** Opening RECORDS FOR THE EXERCISE block **

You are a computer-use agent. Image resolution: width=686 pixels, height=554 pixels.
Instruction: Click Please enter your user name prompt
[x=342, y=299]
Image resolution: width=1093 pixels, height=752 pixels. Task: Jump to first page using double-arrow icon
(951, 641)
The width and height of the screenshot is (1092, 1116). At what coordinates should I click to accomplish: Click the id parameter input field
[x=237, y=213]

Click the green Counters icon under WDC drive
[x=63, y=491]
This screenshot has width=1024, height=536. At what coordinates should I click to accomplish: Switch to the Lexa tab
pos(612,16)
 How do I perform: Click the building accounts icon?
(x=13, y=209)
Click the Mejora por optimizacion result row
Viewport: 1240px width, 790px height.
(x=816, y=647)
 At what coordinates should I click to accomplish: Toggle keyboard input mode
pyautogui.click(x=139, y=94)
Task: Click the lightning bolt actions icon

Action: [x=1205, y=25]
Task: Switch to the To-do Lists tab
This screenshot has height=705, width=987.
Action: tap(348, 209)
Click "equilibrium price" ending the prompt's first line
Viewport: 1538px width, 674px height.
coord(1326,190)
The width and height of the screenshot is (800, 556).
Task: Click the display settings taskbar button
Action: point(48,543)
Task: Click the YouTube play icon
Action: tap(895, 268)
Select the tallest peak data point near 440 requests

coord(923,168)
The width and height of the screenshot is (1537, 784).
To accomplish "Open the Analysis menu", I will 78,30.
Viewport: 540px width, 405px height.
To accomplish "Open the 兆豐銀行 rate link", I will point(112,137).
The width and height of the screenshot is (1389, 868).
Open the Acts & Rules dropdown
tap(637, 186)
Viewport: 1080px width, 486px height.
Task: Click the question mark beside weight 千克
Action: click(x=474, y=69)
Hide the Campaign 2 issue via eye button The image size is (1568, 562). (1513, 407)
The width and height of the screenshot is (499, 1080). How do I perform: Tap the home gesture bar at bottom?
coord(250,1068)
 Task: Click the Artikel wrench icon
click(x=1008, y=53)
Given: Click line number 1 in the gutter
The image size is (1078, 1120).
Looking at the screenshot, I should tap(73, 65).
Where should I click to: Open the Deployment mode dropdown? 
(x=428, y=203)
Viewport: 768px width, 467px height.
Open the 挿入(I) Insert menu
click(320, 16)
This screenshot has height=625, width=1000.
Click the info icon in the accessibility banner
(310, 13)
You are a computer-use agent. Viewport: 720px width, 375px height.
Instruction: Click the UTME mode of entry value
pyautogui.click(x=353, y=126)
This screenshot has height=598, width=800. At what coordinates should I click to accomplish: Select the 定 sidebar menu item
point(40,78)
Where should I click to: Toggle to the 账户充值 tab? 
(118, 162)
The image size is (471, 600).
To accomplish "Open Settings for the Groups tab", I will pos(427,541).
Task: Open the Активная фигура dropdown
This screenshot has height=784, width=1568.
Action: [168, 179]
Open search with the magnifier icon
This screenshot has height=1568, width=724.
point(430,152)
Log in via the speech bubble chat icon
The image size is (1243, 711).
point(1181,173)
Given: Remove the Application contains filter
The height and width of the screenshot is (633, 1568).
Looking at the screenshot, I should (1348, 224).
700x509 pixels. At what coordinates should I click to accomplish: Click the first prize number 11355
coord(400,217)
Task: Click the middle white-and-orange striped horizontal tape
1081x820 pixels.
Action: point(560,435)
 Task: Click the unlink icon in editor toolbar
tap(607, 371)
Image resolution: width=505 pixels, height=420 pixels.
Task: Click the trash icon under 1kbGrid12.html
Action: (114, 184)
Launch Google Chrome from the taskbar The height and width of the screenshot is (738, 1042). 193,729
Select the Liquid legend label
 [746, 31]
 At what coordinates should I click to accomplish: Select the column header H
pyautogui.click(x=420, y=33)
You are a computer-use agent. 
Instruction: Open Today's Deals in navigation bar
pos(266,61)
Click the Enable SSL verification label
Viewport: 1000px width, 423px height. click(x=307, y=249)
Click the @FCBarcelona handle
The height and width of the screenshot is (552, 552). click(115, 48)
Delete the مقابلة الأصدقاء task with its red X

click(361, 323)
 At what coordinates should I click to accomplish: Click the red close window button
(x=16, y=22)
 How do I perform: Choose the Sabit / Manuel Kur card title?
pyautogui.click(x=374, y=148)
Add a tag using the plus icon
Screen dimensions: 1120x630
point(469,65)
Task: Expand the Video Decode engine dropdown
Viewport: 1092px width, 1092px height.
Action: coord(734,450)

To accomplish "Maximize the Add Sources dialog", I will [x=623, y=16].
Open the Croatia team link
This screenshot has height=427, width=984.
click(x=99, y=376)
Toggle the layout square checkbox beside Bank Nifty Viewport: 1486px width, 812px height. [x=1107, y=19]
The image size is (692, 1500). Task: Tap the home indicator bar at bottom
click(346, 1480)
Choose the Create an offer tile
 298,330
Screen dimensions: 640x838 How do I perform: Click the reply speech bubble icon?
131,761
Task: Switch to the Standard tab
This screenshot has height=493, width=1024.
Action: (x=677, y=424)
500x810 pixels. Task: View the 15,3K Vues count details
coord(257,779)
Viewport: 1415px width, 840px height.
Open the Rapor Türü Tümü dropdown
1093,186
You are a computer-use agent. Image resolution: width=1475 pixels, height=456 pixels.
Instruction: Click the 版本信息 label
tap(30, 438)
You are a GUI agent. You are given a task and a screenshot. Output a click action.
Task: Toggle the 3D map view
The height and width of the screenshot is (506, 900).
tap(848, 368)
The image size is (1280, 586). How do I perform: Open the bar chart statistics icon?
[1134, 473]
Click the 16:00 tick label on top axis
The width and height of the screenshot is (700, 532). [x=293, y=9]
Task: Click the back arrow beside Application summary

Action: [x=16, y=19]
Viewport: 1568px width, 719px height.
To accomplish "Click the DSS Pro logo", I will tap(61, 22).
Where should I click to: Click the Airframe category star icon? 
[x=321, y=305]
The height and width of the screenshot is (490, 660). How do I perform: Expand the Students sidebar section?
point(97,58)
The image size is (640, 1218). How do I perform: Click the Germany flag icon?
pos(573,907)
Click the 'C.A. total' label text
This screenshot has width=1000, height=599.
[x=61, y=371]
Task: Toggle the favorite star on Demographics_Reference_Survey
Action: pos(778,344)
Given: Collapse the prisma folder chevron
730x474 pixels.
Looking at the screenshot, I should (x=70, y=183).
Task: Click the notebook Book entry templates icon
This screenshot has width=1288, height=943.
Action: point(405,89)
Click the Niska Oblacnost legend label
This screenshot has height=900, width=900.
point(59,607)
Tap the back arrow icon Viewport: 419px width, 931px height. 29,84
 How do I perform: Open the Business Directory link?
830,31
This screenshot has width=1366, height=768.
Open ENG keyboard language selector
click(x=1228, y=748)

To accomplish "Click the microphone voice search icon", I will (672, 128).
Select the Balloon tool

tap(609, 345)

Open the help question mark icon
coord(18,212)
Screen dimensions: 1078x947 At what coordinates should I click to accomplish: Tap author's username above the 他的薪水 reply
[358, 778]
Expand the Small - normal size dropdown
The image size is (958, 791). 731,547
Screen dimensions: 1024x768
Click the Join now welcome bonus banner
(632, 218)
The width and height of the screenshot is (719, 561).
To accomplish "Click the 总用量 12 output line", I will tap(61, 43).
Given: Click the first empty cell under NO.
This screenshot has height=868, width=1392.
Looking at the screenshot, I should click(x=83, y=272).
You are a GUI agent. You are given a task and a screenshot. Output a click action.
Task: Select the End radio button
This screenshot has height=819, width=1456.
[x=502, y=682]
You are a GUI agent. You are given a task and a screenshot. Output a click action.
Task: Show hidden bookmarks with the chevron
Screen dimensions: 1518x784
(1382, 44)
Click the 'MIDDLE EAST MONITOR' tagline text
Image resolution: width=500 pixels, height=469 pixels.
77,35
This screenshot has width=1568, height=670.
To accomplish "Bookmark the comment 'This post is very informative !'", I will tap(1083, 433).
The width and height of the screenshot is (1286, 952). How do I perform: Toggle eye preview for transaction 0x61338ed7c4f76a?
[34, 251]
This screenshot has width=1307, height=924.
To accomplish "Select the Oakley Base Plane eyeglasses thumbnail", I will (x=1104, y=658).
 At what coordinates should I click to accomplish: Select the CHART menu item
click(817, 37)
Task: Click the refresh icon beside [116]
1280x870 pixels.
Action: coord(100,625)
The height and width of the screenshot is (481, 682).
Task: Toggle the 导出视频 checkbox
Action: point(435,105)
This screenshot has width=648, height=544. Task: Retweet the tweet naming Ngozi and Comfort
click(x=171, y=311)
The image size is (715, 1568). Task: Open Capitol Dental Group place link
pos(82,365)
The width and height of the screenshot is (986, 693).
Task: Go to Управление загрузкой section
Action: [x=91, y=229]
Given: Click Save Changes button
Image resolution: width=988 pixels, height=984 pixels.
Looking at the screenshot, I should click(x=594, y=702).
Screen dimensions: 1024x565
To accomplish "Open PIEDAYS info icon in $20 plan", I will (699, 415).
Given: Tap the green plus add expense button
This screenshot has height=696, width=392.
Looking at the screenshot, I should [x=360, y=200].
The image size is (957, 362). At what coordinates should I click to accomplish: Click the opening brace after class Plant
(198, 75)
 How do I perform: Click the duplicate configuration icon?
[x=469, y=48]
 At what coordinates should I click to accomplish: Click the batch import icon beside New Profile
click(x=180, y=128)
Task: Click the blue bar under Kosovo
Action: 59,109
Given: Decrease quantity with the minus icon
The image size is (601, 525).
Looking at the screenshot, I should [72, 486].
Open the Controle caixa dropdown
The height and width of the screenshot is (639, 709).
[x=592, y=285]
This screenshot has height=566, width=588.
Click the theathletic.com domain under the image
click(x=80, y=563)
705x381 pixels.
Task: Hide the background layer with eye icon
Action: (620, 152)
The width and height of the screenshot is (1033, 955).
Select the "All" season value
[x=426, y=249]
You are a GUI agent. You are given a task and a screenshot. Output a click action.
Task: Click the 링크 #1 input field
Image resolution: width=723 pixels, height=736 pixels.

** Closing RECORDS FOR THE EXERCISE block **

- EXERCISE INSTRUCTIONS -
Output the lines above exactly, but only those between the line holding "This screenshot has height=493, width=1024." and the line holding "Task: Toggle the 3D map view", inclusive.

- WRITTEN SOLUTION -
This screenshot has height=493, width=1024.
Action: (x=677, y=424)
500x810 pixels. Task: View the 15,3K Vues count details
coord(257,779)
Viewport: 1415px width, 840px height.
Open the Rapor Türü Tümü dropdown
1093,186
You are a computer-use agent. Image resolution: width=1475 pixels, height=456 pixels.
Instruction: Click the 版本信息 label
tap(30, 438)
You are a GUI agent. You are given a task and a screenshot. Output a click action.
Task: Toggle the 3D map view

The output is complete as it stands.